Only a number is wanted here. Tally the lines of the data that contain "size".

> MATERIAL PROVIDED
────────────────────────────────────────
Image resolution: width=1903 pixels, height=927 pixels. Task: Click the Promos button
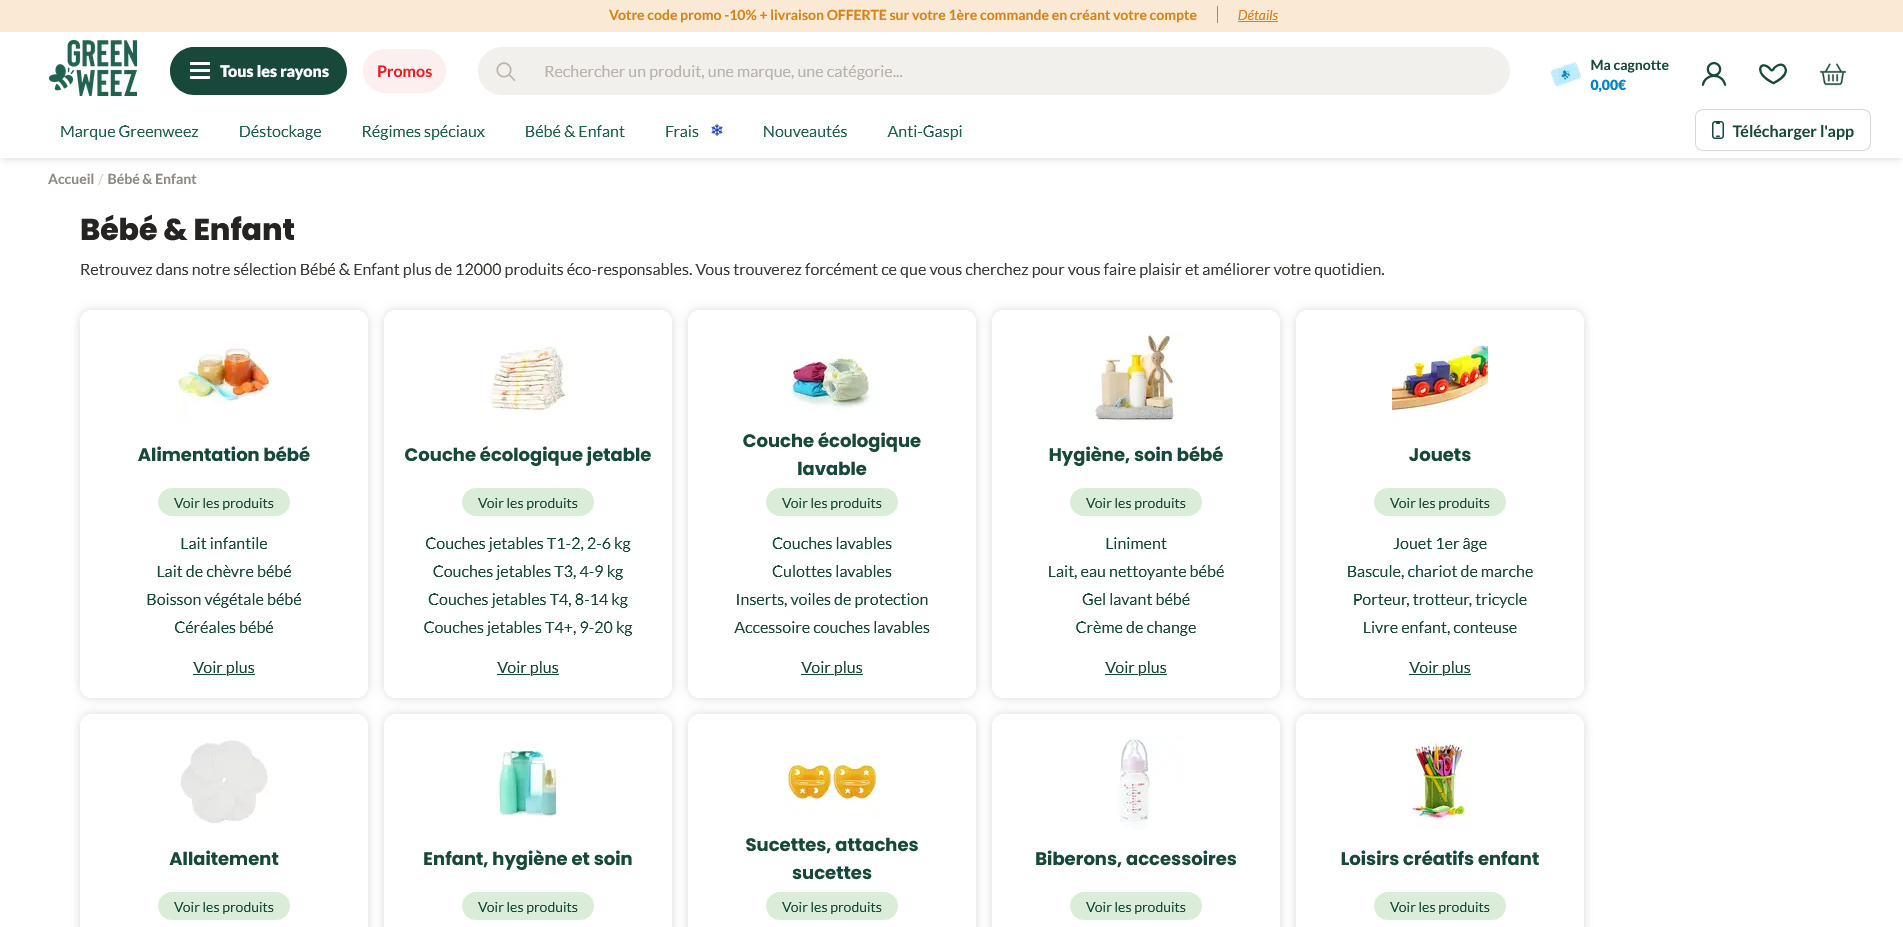point(404,71)
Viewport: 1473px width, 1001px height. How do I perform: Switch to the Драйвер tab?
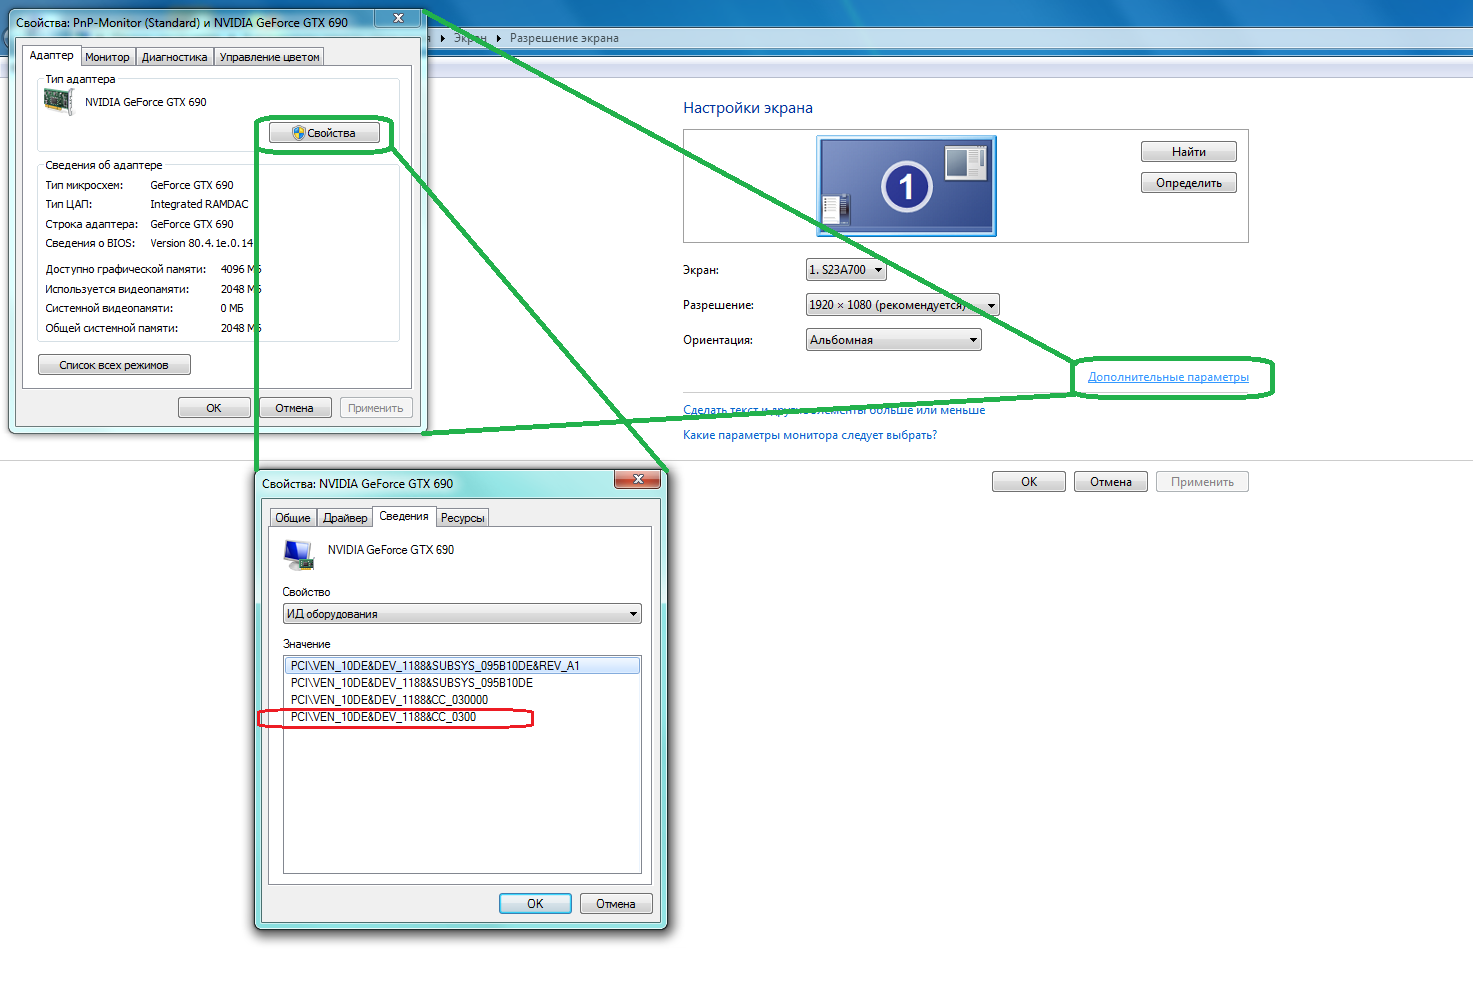point(345,518)
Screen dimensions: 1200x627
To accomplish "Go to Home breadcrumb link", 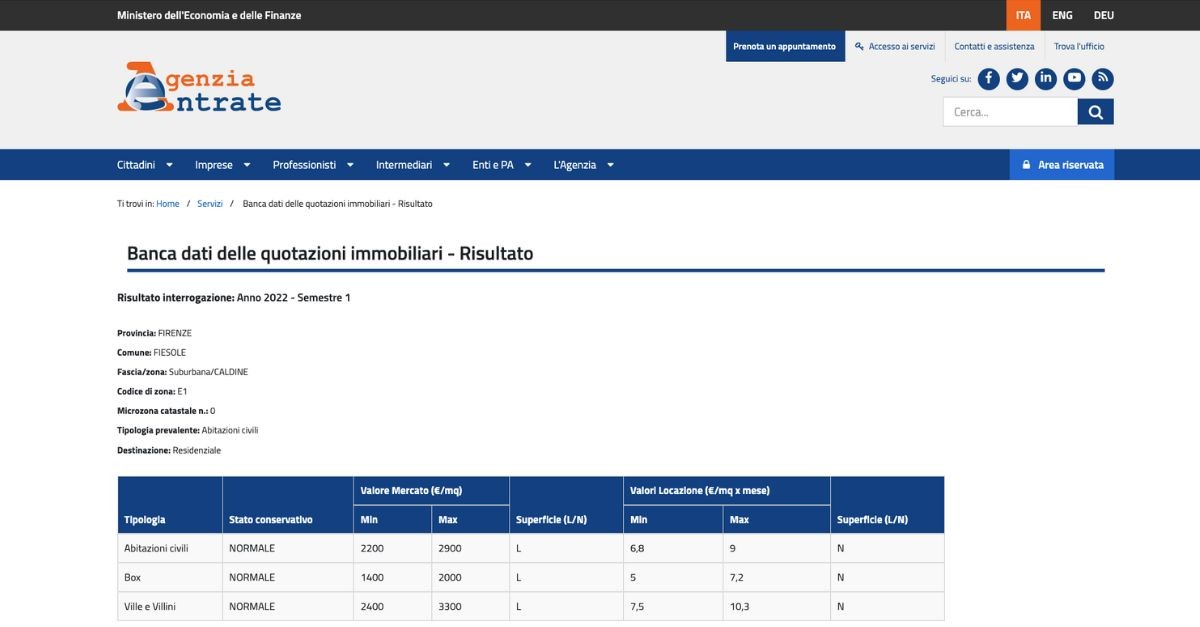I will tap(168, 204).
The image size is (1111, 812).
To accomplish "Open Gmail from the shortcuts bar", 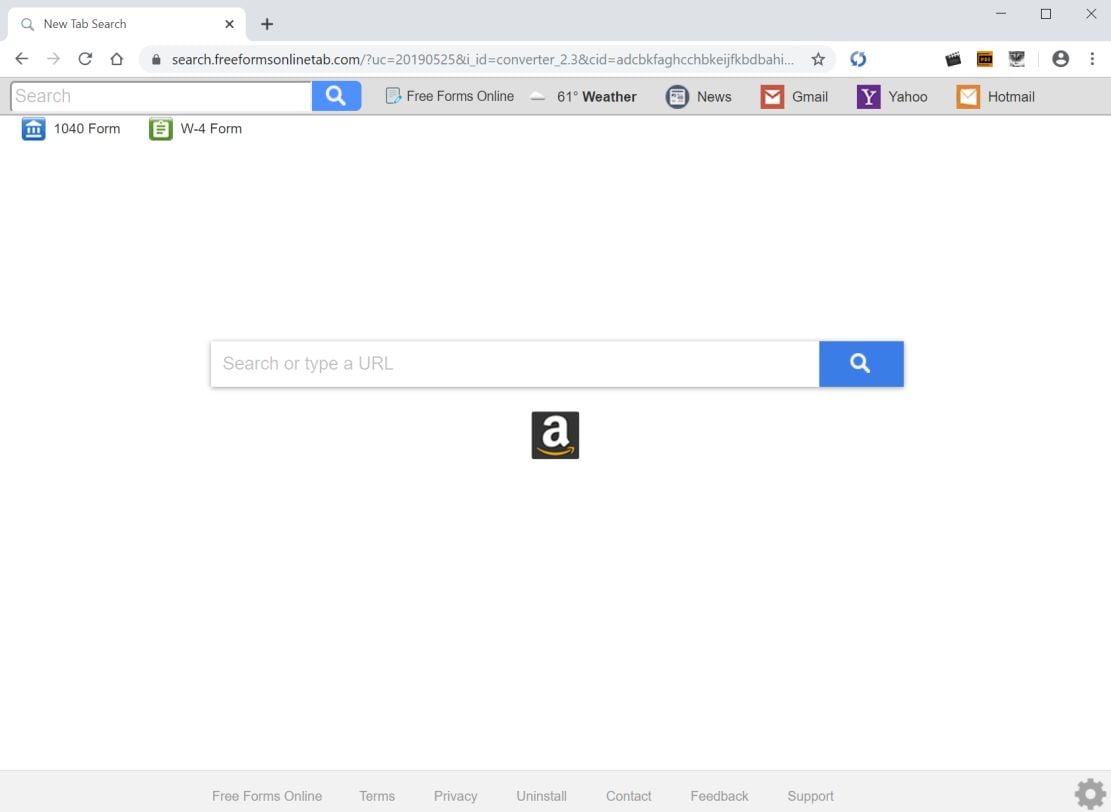I will (793, 96).
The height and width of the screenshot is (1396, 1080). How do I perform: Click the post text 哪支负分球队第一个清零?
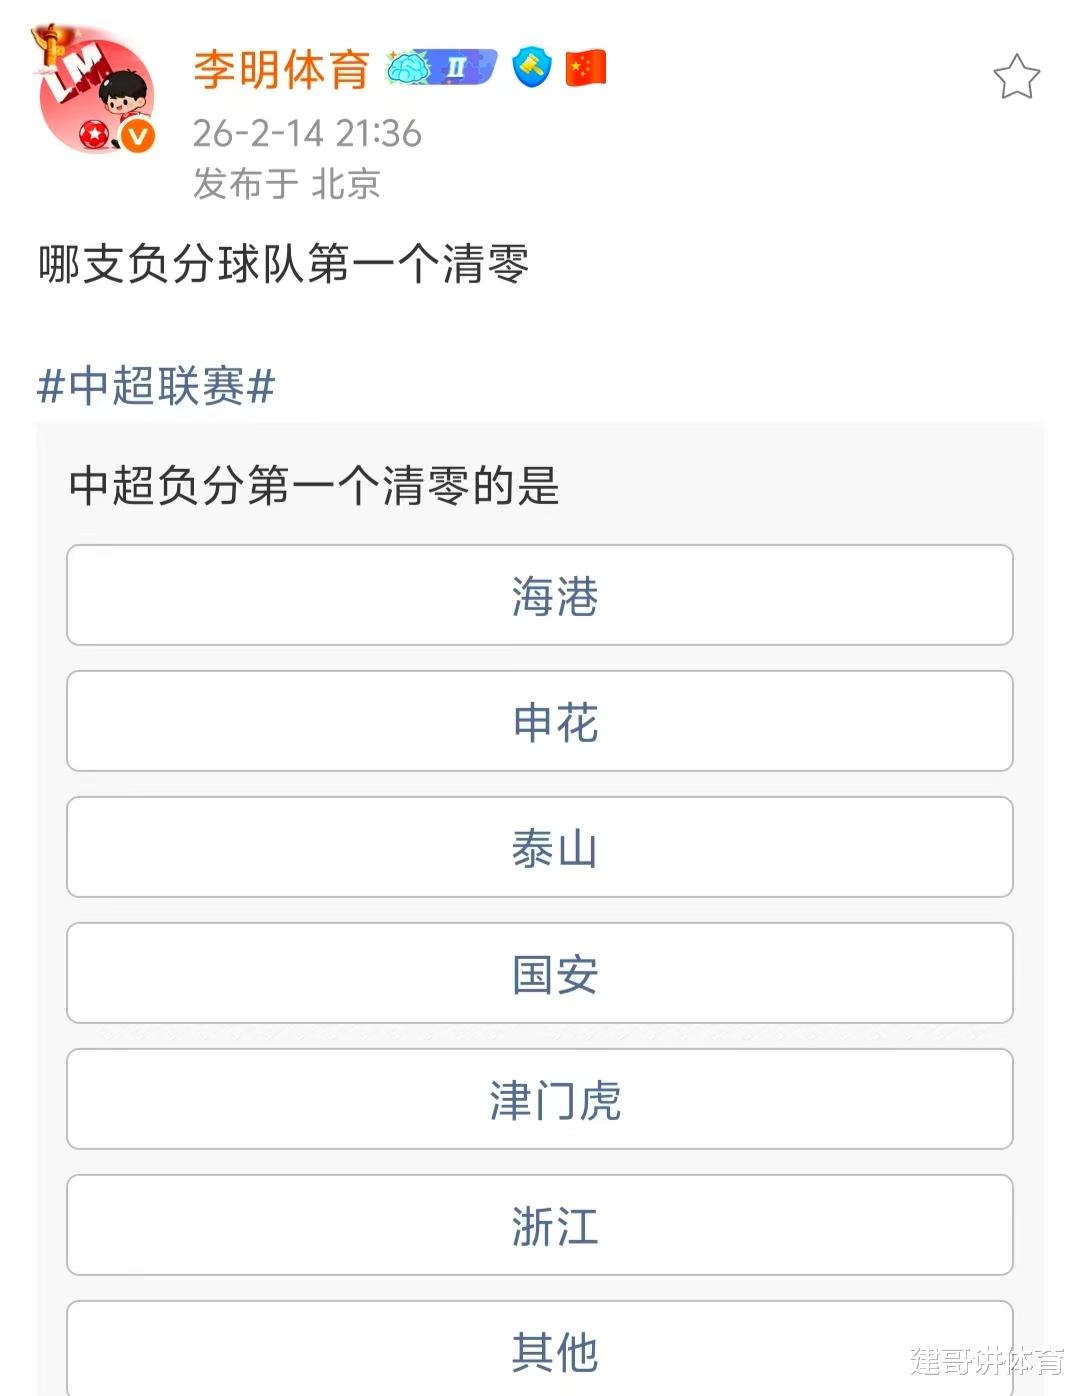tap(284, 265)
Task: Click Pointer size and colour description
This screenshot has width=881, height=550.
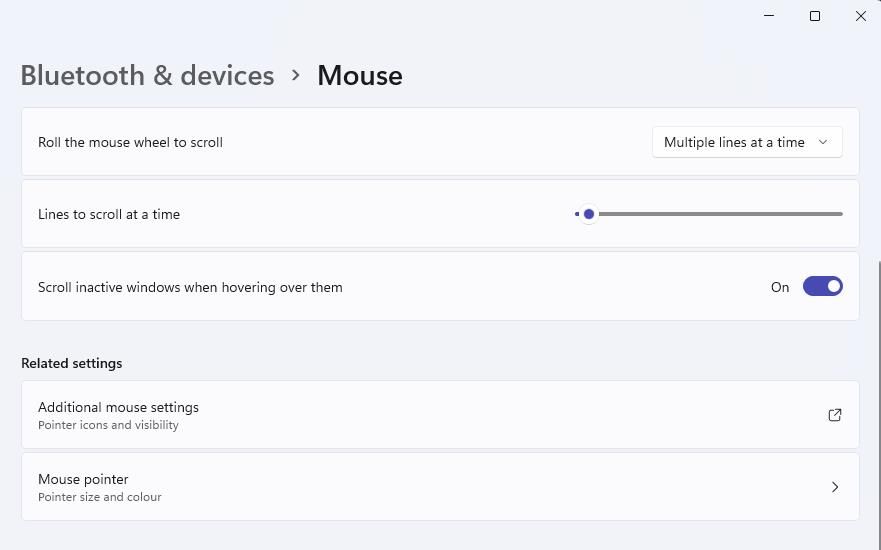Action: 99,497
────────────────────────────────────────
> RESPONSE
2